L’un de mes moments préférés du projet, c’est la façon dont nous avons finalement donné vie à cet univers. Nous avons construit ce parc d’attractions immersif à New York, avec manèges, stands de jeux, mascottes, corners de merch, musique et food. Puis, en plein milieu de la soirée, nous avons tout arrêté pour lancer un défilé de 80 secondes en plein cœur de la foule. J’ai adoré ce côté un peu indiscipliné. Les gens n’étaient pas assis en rangs serrés à attendre le début du show ; il s’est simplement déroulé autour d’eux. À une époque où la mode peut parfois sembler ultra léchée et sur-orchestrée, il y avait quelque chose de grisant à faire exactement l’inverse. L’ambition n’était pas de créer le spectacle le plus grandiose et le plus exclusif, mais de bâtir un monde dans lequel les gens avaient vraiment envie d’entrer, ne serait-ce que pour quelques heures.

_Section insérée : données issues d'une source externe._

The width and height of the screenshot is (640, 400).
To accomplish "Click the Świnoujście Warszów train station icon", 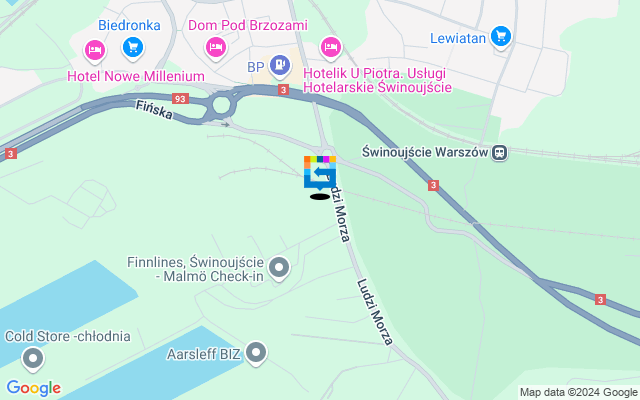I will click(x=500, y=153).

La customisation est au cœur de ce projet, avec des charms, des pins et des patchs. Pourquoi était-ce important pour vous d’offrir au public ce degré de liberté créative sur vos sacs iconiques ?
J’ai toujours été fondamentalement intéressé par la relation que les gens tissent avec les objets qu’ils possèdent. Les sacs qui finissent par compter le plus pour nous ne sont pas forcément ceux qui restent impeccables dans une boîte. Ce sont ceux qui se chargent de souvenirs, d’histoires vécues et portent visiblement la trace de la personne qui les emporte dans le monde. Ce que j’aimais avec les charms, les patchs et les ornements, c’est qu’ils rendaient toute la collection ouverte et collaborative. Les gens pouvaient s’en emparer, l’enrichir et la rendre plus intime, plus en phase avec leur propre vie. Voir à quelle vitesse le public s’est connecté aux sacs et aux charms a confirmé une intuition que j’ai depuis un moment : je pense que les gens recherchent des objets qui paraissent plus personnels, plus chargés émotionnellement. Pas juste quelque chose à posséder, mais quelque chose auquel on peut véritablement s’attacher.
« L’idée de créer du merch pour un endroit qui n’existe pas réellement nous a semblé incroyablement excitante. Elle nous a permis de bâtir un univers à la fois familier et entièrement imaginé. »
Voyez-vous cet univers Coach x Brain Dead comme un projet one shot, ou envisagez-vous déjà de prolonger ce partenariat à l’avenir ?
Honnêtement, nous ne l’avons pas imaginé en pensant à une suite éventuelle. Nous étions entièrement concentrés sur l’idée de créer quelque chose qui nous enthousiasmait à l’instant T et de construire cet univers précis le plus pleinement possible. Ce qui a été vraiment gratifiant, c’est de voir la façon dont le public y a réagi. Les personnages, le live, les sacs, la customisation : les gens ont semblé se connecter profondément à l’énergie brute du projet, ce qui est impossible à prédire ou à fabriquer. Je n’ai pas de masterplan rigide pour la suite, mais j’ai adoré travailler avec Kyle. La collaboration a été très naturelle et très créative. Donc, même si je pense que ce projet se suffit à lui-même, j’ai appris à ne jamais dire jamais.